Los católicos del mundo entero son interpelados por los mismos textos, ritos y
gestos», asevera.
Del
mismo modo, la limosna recupera
su raíz etimológica ligada a la misericordia —el eleison de la misa—, permitiendo
que la capacidad de compasión del individuo, a menudo anestesiada por el bombardeo mediático de miseria, se
«descongele» y alcance un núcleo vulnerable. Incluso en casos de adicciones, el
obispo señala que existe una «gracia especial» en este tiempo, sin olvidar el
necesario pragmatismo profesional.
Para
profundizar en esta mirada más sustancial de la Cuaresma, Varden recomienda
también sumergirse en obras literarias, cinematográficas y musicales que
acompañen la meditación: La
escala espiritual de San Juan Clímaco, Escatología del entonces profesor
Ratzinger y Christ
in Our Midst, cartas de un monje ruso del Monasterio de Valaam. En
el arte, sugiere El Evangelio según San
Mateo de Pier Paolo Pasolini y Membra Iesu Nostri de Buxtehude, obras
que acompañan la meditación a través de distintas expresiones artísticas.

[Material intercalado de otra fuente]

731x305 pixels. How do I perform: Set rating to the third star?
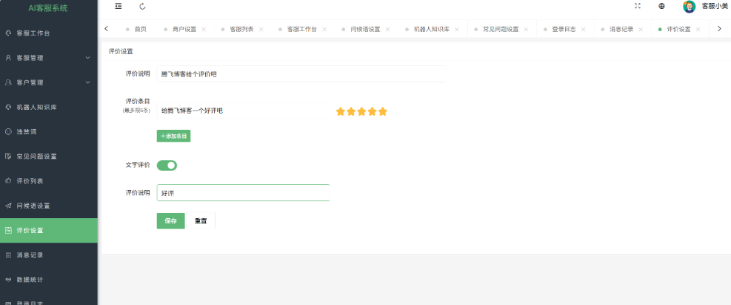pos(361,111)

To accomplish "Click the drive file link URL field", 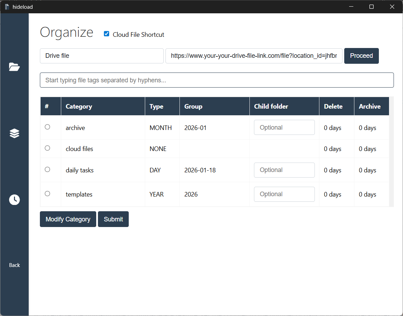I will click(254, 56).
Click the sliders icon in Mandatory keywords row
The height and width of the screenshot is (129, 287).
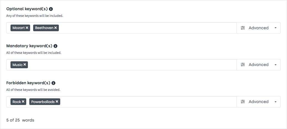click(243, 65)
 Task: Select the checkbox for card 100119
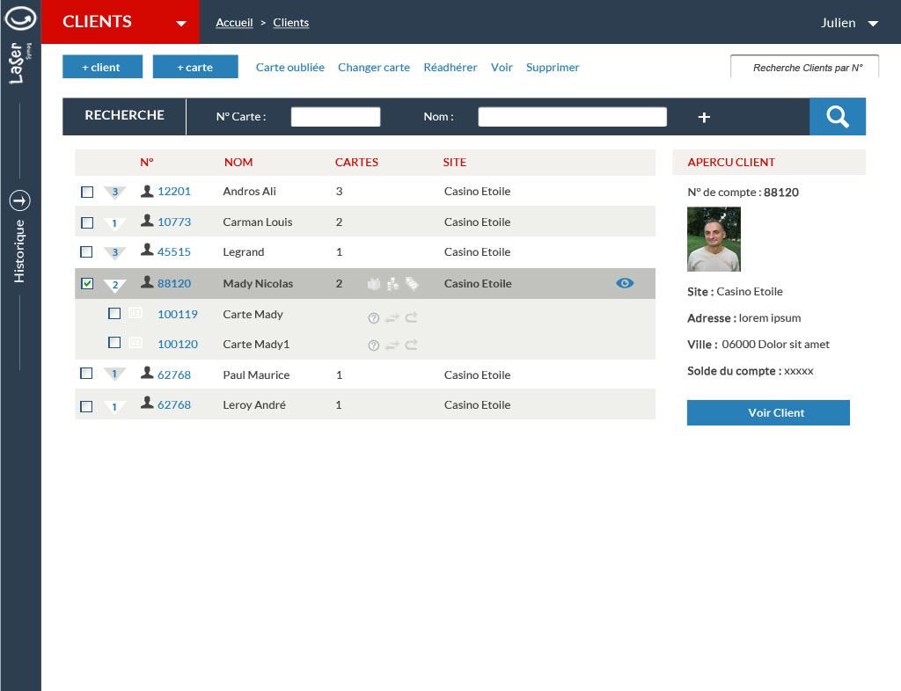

Disciplina con alegría: la clave trapense
El
camino cuaresmal no es un ejercicio de
«ombliguismo», sino una senda hacia la alegría pascual. Siguiendo la Regla de San Benito, que sostiene que
la vida del monje debería ser una «Cuaresma perpetua», entendida no como
miseria, sino como un tiempo de gozo que orienta la mirada hacia la Pascua. Los
monjes realizan gestos adicionales «en la alegría del Espíritu Santo», buscando
un equilibrio entre disciplina, amor y compromiso, siempre bajo la guía del
abad para evitar la presunción.
Al
concluir este itinerario, lo esencial es discernir si se ha producido una
verdadera expansión interior: «¿He llegado a destino? ¿He recorrido el camino
de veras? ¿En qué lugar me encuentro? ¿La proclamación pascual, la irrupción
del Aleluya, me llenan de alegría? ¿Se ha expandido un poco mi corazón, se ha
vuelto un poco más vulnerable? ¿Soy más
libre?». Incluso si la respuesta es negativa, aconseja perseverar: «Aun
habiendo tenido una Cuaresma espantosa, dame el céntuplo ahora, por tu gracia,
y permite que mi corazón se abra a la plenitud de tu promesa».